Saved data entries:
------
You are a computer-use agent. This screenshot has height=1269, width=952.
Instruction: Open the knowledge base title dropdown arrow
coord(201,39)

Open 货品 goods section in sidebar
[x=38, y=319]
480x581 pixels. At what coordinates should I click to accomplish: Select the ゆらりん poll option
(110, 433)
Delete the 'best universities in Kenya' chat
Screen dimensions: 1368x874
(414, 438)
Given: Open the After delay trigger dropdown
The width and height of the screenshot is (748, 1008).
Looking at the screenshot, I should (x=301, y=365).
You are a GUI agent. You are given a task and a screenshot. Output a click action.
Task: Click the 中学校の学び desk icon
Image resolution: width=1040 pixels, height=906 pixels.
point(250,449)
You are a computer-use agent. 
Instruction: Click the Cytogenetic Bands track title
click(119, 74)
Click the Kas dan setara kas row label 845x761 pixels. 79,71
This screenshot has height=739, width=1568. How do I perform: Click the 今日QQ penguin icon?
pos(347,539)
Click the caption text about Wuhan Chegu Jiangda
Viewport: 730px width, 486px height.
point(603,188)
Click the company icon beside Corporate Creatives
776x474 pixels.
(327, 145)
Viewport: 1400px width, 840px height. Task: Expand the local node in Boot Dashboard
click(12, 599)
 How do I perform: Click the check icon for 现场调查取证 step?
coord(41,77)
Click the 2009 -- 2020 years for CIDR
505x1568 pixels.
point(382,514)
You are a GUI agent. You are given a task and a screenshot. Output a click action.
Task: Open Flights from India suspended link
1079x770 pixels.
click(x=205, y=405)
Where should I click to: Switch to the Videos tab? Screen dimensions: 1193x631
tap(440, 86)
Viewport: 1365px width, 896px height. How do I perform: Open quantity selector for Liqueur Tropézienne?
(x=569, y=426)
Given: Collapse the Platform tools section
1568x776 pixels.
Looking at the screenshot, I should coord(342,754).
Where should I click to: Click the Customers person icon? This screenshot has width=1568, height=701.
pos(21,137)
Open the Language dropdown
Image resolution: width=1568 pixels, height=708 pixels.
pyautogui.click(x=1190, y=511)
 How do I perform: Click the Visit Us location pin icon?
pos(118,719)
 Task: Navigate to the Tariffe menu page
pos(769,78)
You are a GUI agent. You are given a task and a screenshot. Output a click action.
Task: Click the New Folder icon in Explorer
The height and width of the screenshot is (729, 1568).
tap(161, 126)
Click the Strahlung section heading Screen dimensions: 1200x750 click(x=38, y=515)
------
[Problem requirements] Wherever the word "computer" occurs in the data above, copy the line it sits in.

[Finished task]
You are a computer-use agent. This screenshot has height=1269, width=952.
You are a computer-use agent. 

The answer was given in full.